Film Boycotts

Last year I got an e-mail from a group of people that was trying to boycott the premiere of the film Tourists. They claimed that the film showed a bad image of Brazil, and that it should not be watched. They obviously did not stop the premiere, but then continued sending e-mails to prevent people from watching the film.

I, of course, watched it to see what all the fuss was about. As it turned out, the film just shows one particular man who decides to remove the organs of tourists to supply the Brazilian black organ market.

As I watched the film I pondered on the thousands of similar films from all over the world, filmed in the US, Europe, and no one complains about them. The Europeans or North Americans that watch these films along with everyone else do not feel that their nationality or country is being threatened simply because the horrors occur in their country.

Recently, Sylvester Stallone filmed scenes of his new film here in Brazil. A reporter asked him about Brazil and he said it “was great because he could blow up buildings and the Brazilians would say thank you,” or something along those lines.

This and other comments caused an uproar in the Brazilian internet community, that is already planning a second boycott.

Then there is the documentary “Triple Frontier” (Bigelow) that suggests the presence of terrorist groups in the frontier between Brazil and Paraguay.  Brazilian and Paraguayan authorities both decided not to “support” the film as it portrayed a “negative vision” of their countries.

What I find amusing is that no one, with the exception of viewers of the film, Tourists, that is a purely fictional film, actually wonders why these people say these things.

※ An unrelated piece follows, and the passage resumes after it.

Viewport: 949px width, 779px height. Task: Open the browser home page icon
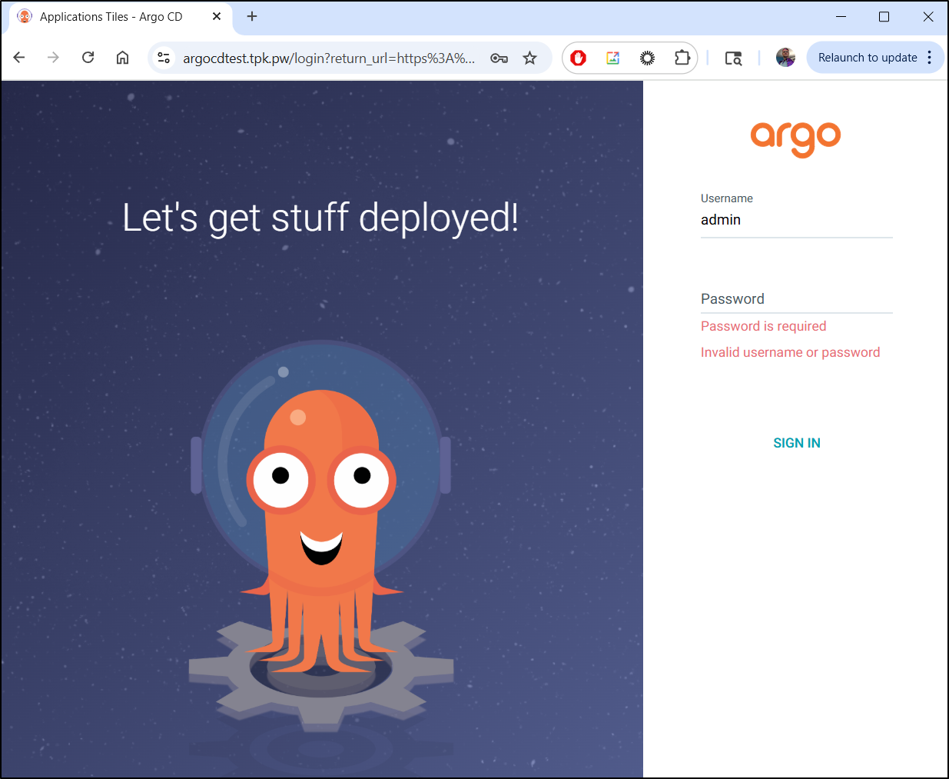coord(122,58)
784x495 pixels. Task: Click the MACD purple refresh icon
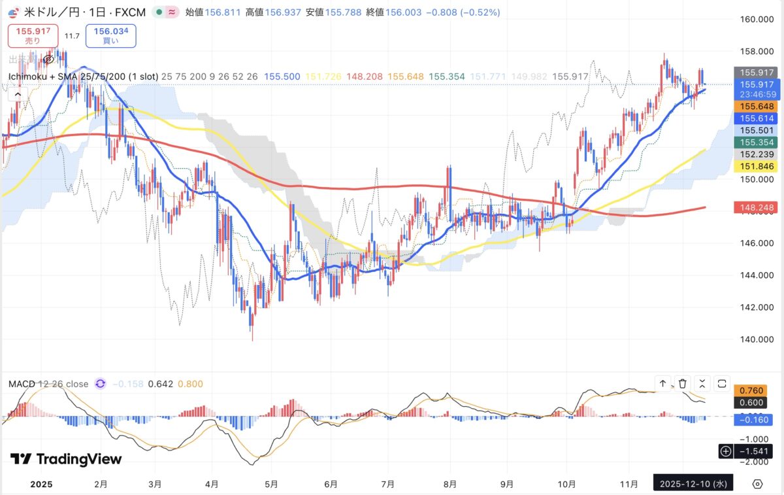point(101,384)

Maybe Stallone really did blow up everything and found it strange that everyone laughed it off and cooked hot dogs over the flames of their destroyed building (that’s what he claimed happened)…. Doesn’t that show there is maybe something wrong with the permissive nature of Brazilians? Doesn’t anyone realize that maybe this very nature is what makes them endure such high levels of corruption and mistreatment without ever complaining? Maybe Brazilians should learn from these remarks instead of hoisting senseless flags of patriotism. Maybe they should really consider reinforcing frontier patrol so people can’t cross with Uzis in their coats and never get so much as a second glance (revista Veja actually did a number on this, and the journalist strolled freely across the border with two toy machine guns concealed under his coat).

Anyone that lives in Brazil quickly notices how sensitive Brazilians are to any form of criticism from foreigners. They immediately feel threatened and get defensive, instead of sincerely questioning why people might say these things, or think this way about them (or some of them).

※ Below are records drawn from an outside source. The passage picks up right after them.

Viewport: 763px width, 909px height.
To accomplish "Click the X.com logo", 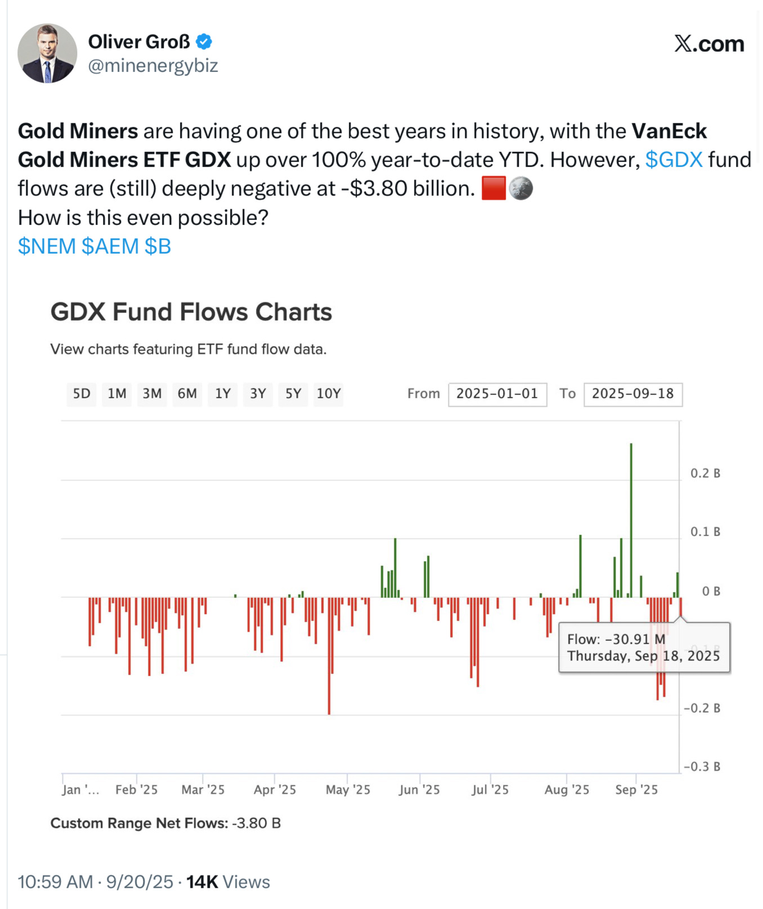I will pyautogui.click(x=709, y=44).
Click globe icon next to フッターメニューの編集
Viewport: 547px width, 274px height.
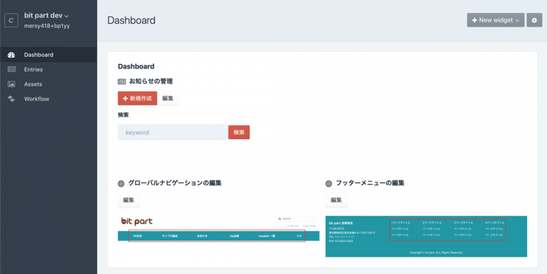pyautogui.click(x=330, y=184)
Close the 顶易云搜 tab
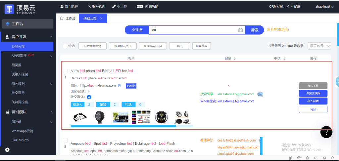 tap(101, 19)
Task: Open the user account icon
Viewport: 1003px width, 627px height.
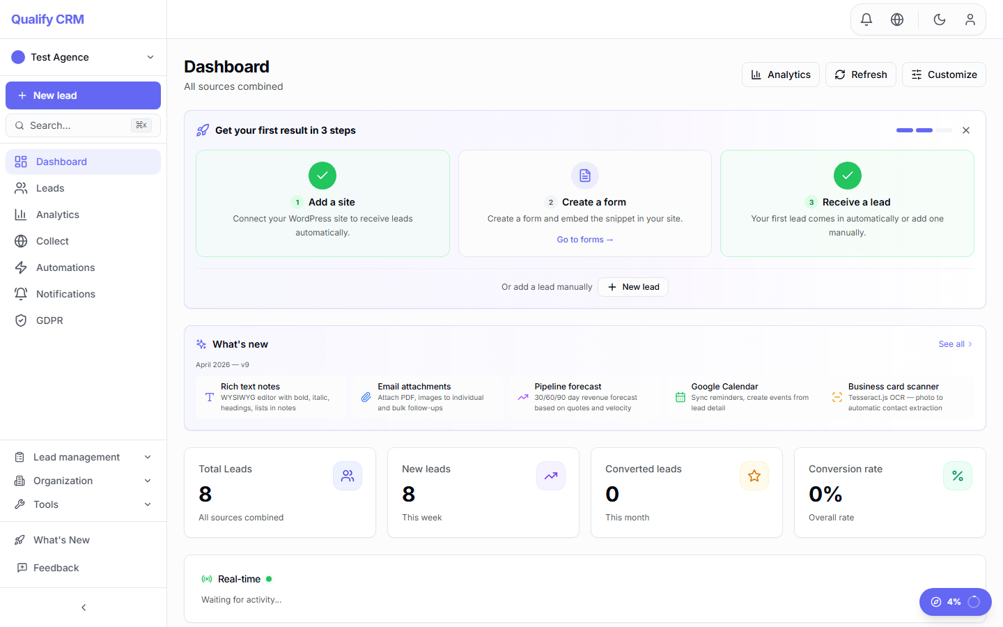Action: point(970,19)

This also holds true in Argentina, where outside criticism is not welcome but actual Argentinians complain about their own country almost permanently. In Argentina, the world capital of psychoanalysis, this phenomenon is called “complejo del país bananero“, which is basically an inferiority complex of people from Latin or emerging countries in relation to countries in North America and Europe.  This complex might seem difficult to understand to a Londoner, for example, who would simply grin if you said anything bad about London, because he or she does not feel inferior to anyone in relation to nationality. In countries such as Spain, for example, considered by some Europeans as being the “Africa of Europe”, people often mistreat foreigners from Latin countries, calling them Sudacas (Sud Americanos) in a pejorative way, while they themselves are mistreated by some UK customs officers for being “latin”.

In Brazil, however, they seem to feel so inferior that they consider anyone, from any other nationality, as being “exotic” or “chic”. I have never seen this complex so strongly as in Brazil. When I say I am Argentinian, everyone immediately changes their tone of voice and poise, and treats me better because I am not “just another Brazilian”. The first question is always, “what are you doing HERE??” I always answer that would prefer to be Brazilian than Argentinian, but they just don’t see the benefits or don’t believe me. I have often gone into heated discussions trying to defend Brazil to Brazilians.

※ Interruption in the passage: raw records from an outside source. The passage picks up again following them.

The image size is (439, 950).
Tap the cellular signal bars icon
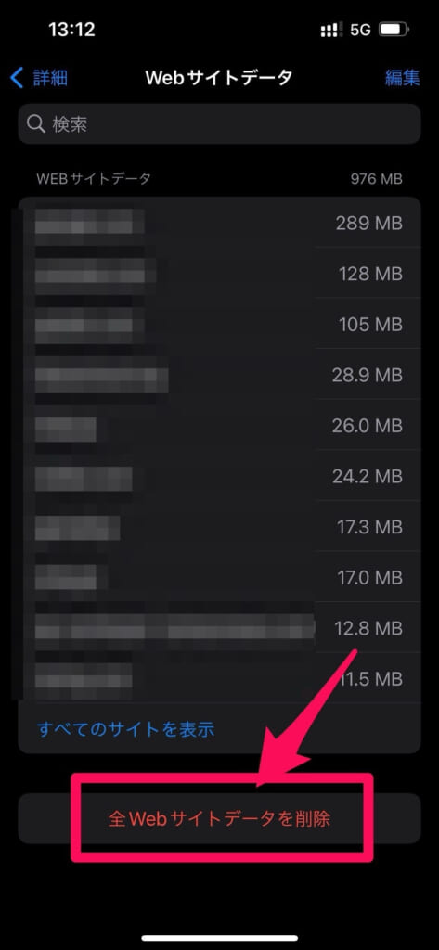point(329,30)
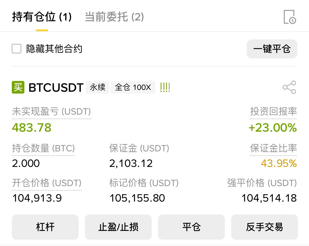The image size is (309, 246).
Task: Tap the 永续 perpetual tag
Action: coord(97,87)
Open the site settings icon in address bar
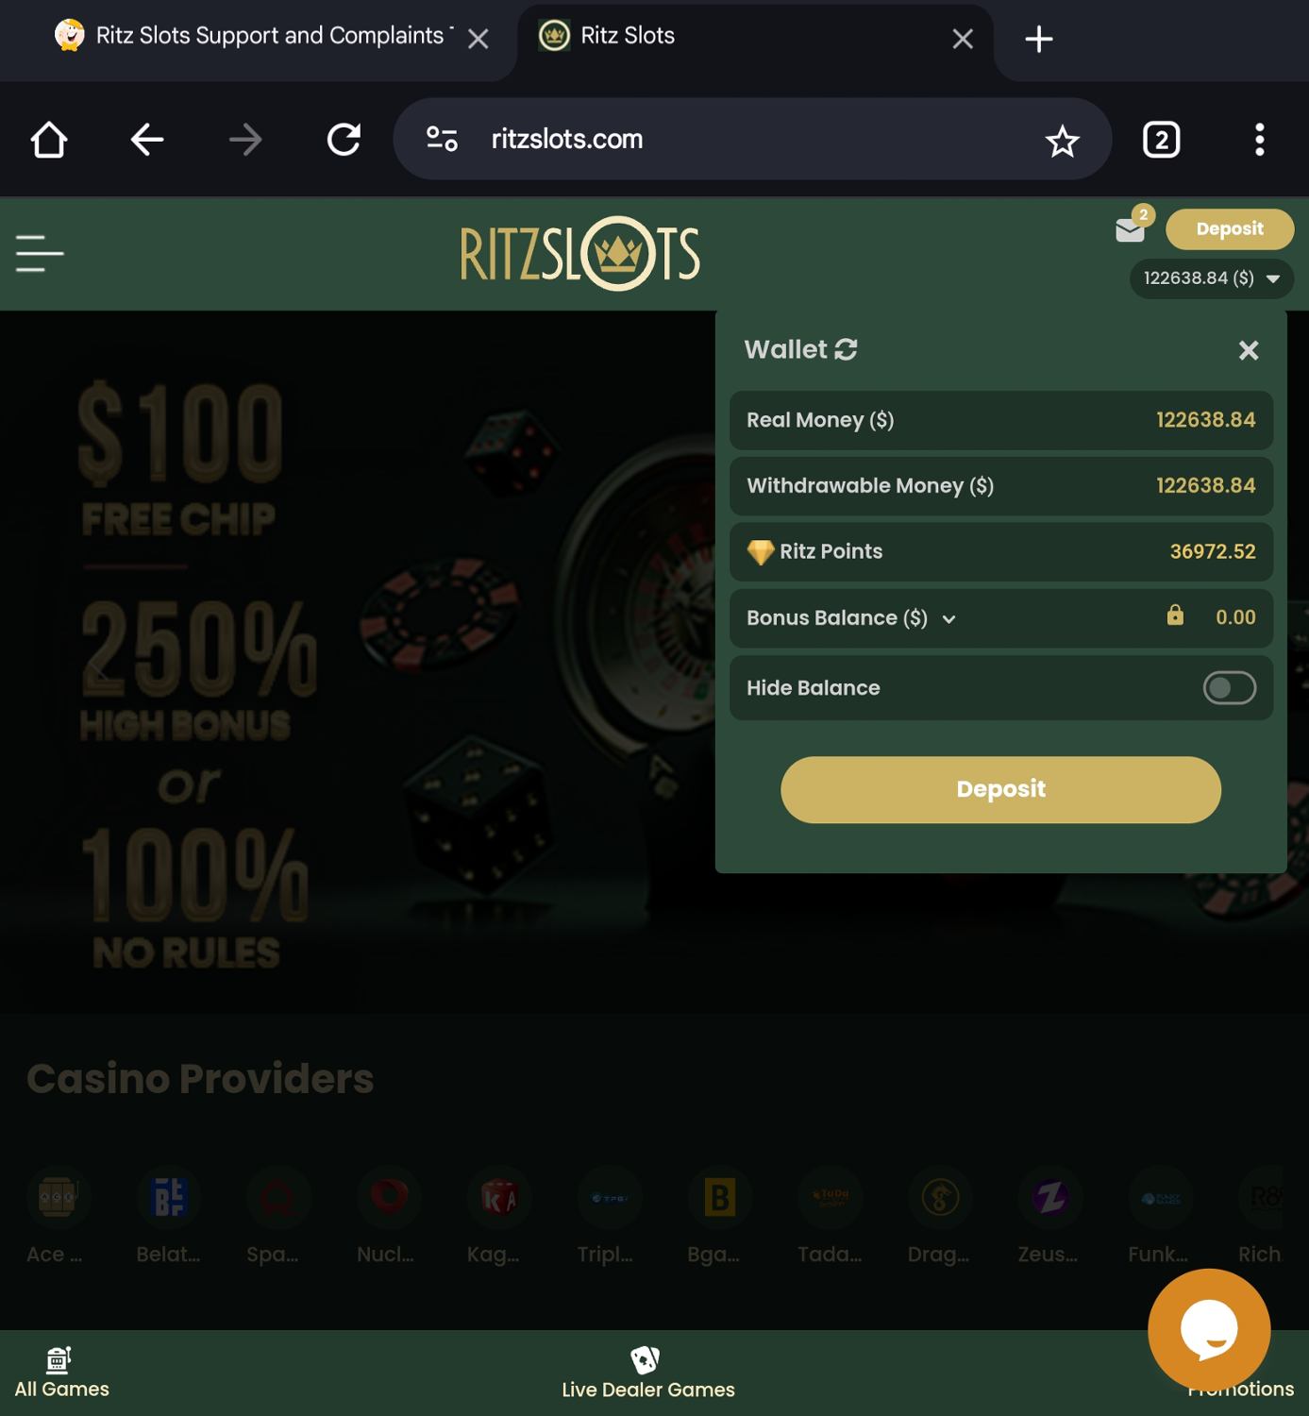 [x=442, y=140]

The saddest thing is that I consider Brazil one of the safety, most humane, beautiful and peaceful countries in the world. Maybe if Brazilians realized this they would treat it better and not let people like Stallone come here and blow things up without complaints. Believe me, if Stallone were Brazilian, he would have had to sign millions of requests and authorizations simply to put his tripod in those locations.

Now it’s just a question of convincing Brazilians that Brazil is worth the effort.